Processo Fenice, negati i domiciliari a Burlò: "Pericolo di recidiva"

Il tribunale di Asti ha respinto la richiesta dei legali dell'imprenditore torinese

Processo Fenice, negati i domiciliari a Burlò: "Pericolo di recidiva"

"Pericolo di recidiva". Con questa motivazione i giudici del Tribunale di Asti hanno respinto la richiesta dei legali di Mario Burlò degli arresti domiciliari nell'ambito del processo Fenice, in cui è coinvolto anche l'ex assessore regionale ed ex esponente di Fratelli d'Italia, Roberto Rosso

L'operazione Fenice riguarda la ricostituzione di una cellula della 'Ndrangheta nella zona di Carmagnola e il processo, la settimana scorsa, è stata unita a quello chiamato Carminius. 
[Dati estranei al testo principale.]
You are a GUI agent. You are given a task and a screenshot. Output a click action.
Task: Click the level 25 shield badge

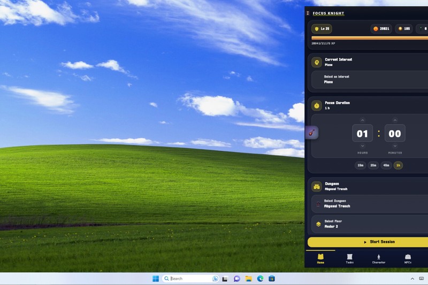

Ma mentre a Rosso è stata concessa la formula degli arresti domiciliari, all'imprenditore torinese è stata negata: "Burlò appare ancora circondato da un entourage di collaboratori e persone di fiducia, che potrebbero continuare a dare attuazione alle sue strategie imprenditoriali anche intrattenendo con i membri dell'associazione di tipo mafioso della cui esistenza si discute nel presente processo".